D.: Normalmente è un lavoro di squadra. Ognuno propone il suo pezzo...

A.: Certe volte si propongono solo le singole parti di un pezzo e poi si costruisce un brano definito.

D.: ...e poi facciamo arrangiamenti insieme, si scelgono suoni, si scrive la linea vocale.

A.: Di solito prima viene la musica e poi il testo. L’eccezione è “Potrait”, per il quale prima è stato scritto il testo e la musica è venuta dopo.

 

 

AAM: Come mai siete rimasti solo in due nella formazione ufficiale e vi avvalete solo di ospiti?

D.: La storia è banalissima. Sai come era? Come nella nostra canzone “Confessione del mio orgoglio”: pensavo che arrivasse lo scioglimento ed invece era solo inizio. Quanto spesso dicevamo “ecco, finalmente abbiamo trovato...” (e poi puoi dire che ti piace: cantante, batterista, secondo chitarrista ecc.) e poi la persona risultava o poco capace, oppure voleva qualcos’altro, o aveva altre priorità ecc. Credo che la storia sia ben nota a tutti quelli che suonano in una band, specialmente se  in “piccoli gruppi”. L’ultimo cantante di Ekaterinburg che abbiamo contattato ha preso tempo per pensare e poi ci ha detto che non voleva partecipare, perché gli piaceva cantare le cover e non voleva inventare qualcosa di suo....

A.: E’ abbastanza difficile trovare dei musicisti per il proprio progetto, specialmente nella nostra città. Certa gente arrivava e poi se ne andava. Potevamo cercare una formazione stabile ancora per tanto tempo, ma intanto il tempo passava. Quindi abbiamo deciso di chiuderci nello studio nonostante tutto e cominciare a lavorare sul disco.

 

 

AAM: A proposito, ci puoi svelare chi ha suonato la batteria nel vostro disco o deve rimanere segreto?

C.: Nel 2017 deve rimanere segreto e poi vediamo J

 

 

AAM: Ho trovato il vostro disco semplicemente fantastico, uno dei migliori ascoltati quest’anno, possibile che nessuna label vi abbia offerto un contratto per pubblicarlo, tanto da costringervi all’autoproduzione?

D.: Ti ringraziamo molto per il tuo voto che ci hai dato! Che soddisfazione! J L’autoproduzione è una nostra consapevole scelta, perché nessuna label può essere interessata a promuovere e pubblicizzare un disco sconosciuto come il nostro, come invece siamo interessati noi stessi, quindi abbiamo deciso di tenere per noi tutti i diritti di copyright.

A.: Al momento i gruppi hanno la possibilità di promuoversi da soli e così stiamo facendo anche noi. Se qualcuno però ci proporrà qualcosa, tipo un contratto, vedremo quali condizioni ci proporrà.

 

 

AAM: Chi ha realizzato la copertina del disco e quale legame ha con i testi dell’album, se lo ha?

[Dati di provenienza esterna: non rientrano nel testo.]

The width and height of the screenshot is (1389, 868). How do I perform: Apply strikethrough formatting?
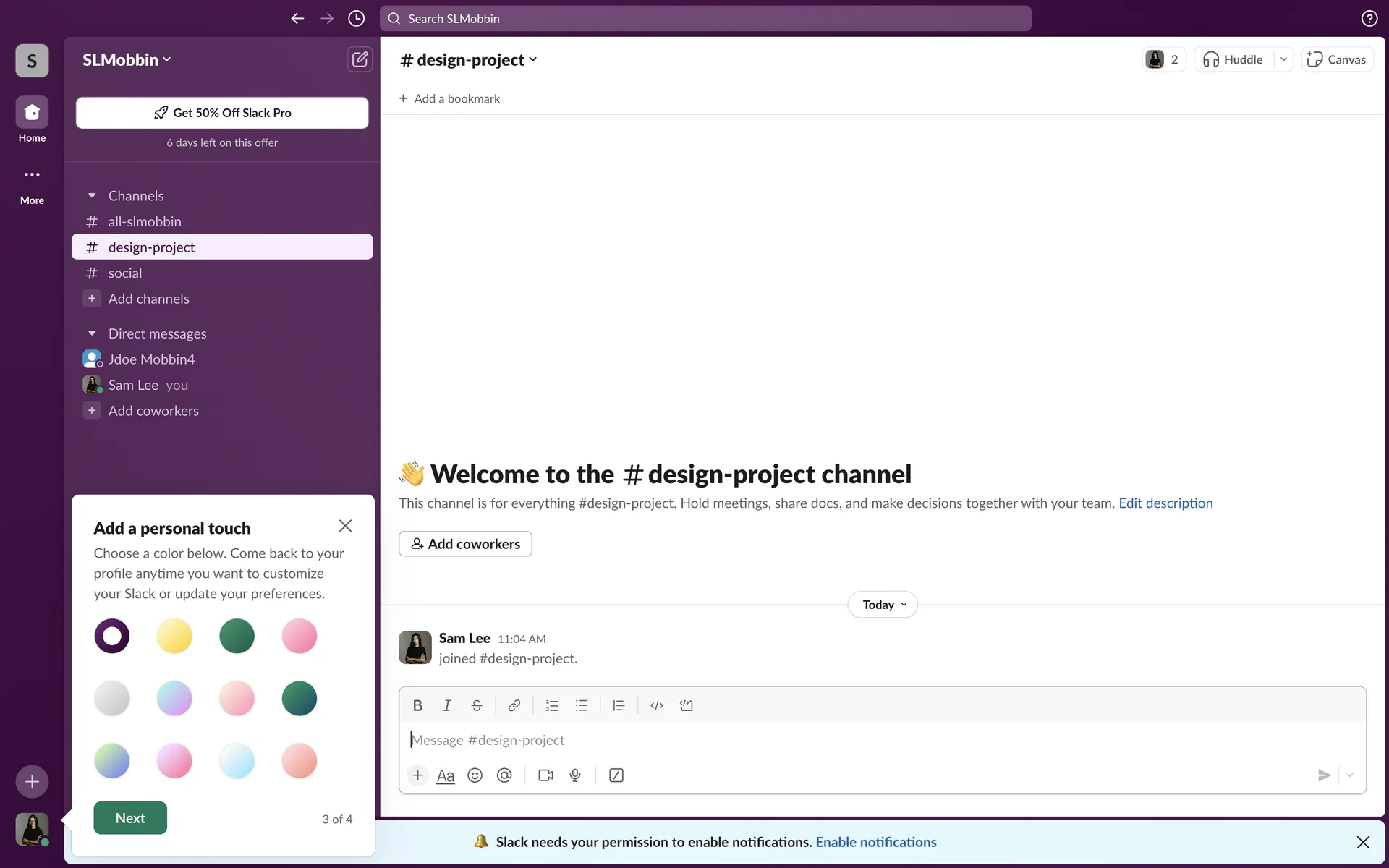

D.: La copertina è disegnata da Gaspare Frazzitta, è un giovane designer conosciuto grazie alla sua collaborazione con i Dark Lunacy. Il concept è nostro ed è molto legato a tante canzoni, innanzitutto a “Confession of my pride” e “Between two worlds”. Il cigno spiega le ali sopra “Wide spaces” e vola lontano, forse in un altro mondo... O forse spicca un volo tra Russia e Italia? Haha!!

A.: Prima di Gaspare ci siamo rivolti ad altri disegnatori, ma Gaspare è riuscito a realizzare l’idea molto meglio degli altri.

 

 

AAM: Ho notato un grosso miglioramento anche nella registrazione rispetto al precedente EP, dove avete registrato il disco?

D.: L’abbiamo registrato nel nostro studio a Ekaterinburg e stavolta eravamo noi a controllare tutto il processo dell’incisione degli strumenti. Tutte le voci sono registrate in Italia nello studio di Francesco Gambarini, che è il chitarrista degli Empathica, uno dei gruppi in cui canta Filippo.

A.: Bisogna menzionare lo studio che ha fatto il mixaggio e il master, perchè ha un grande impatto sul suono finale. Stavolta abbiamo lavorato con TA Production.

 

 

AAM: Cosa dobbiamo aspettarci adesso dal futuro dei Concordea?

D.: Mah... non ti saprei dire! Proprio di questo parla l’ultima canzone “The Unknown”. Non lo sappiamo che cosa aspettare. Ovviamente ci piacerebbe organizzare una serie di concerti, ma bisogna essere sponsorizzati. J Vedremo...

A.: Cavolo, quanto vorremmo salire sul palco e spaccarlo finalmente! J

 

 

AAM:Come si presenta la scena metal in Russia? So che ci sono parecchie bands attive ed anche qualche label conosciuta anche fuori dal vostro paese.....

A.: Abbiamo tante bands di differente valore. Alcune sono popolari qui (credo che in Russia siano la maggioranza) e poco conosciute all’estero. Però esistono anche quelle che non conosce nessuno nel nostro paese, ma sono popolari altrove. Penso che un ruolo importante lo abbia la lingua delle canzoni. E anche la promozione ovviamente. In estate ci sono i festival musicali. Da noi arrivano i gruppi famosi, però normalmente solo a Mosca e San Pietroburgo. Non tanti arrivano a Ekaterinburg. J

 

 

AAM: Una domanda che faccio sempre alla prima intervista per allaroundmetal.com; quali band/artisti sono stati fondamentali per imparare a suonare il tuo strumento?

A.:  Suonavo vari strumenti, ho cominciato con la fisarmonica, poi mi sono innamorata di jazz ed ho imparato a suonare il sassofono. J Per parlare delle “tastiere nel metal”, i gruppi fondamentali che mi hanno ispirato sono i Nightwish, Sonata Arctica e Dream Theater.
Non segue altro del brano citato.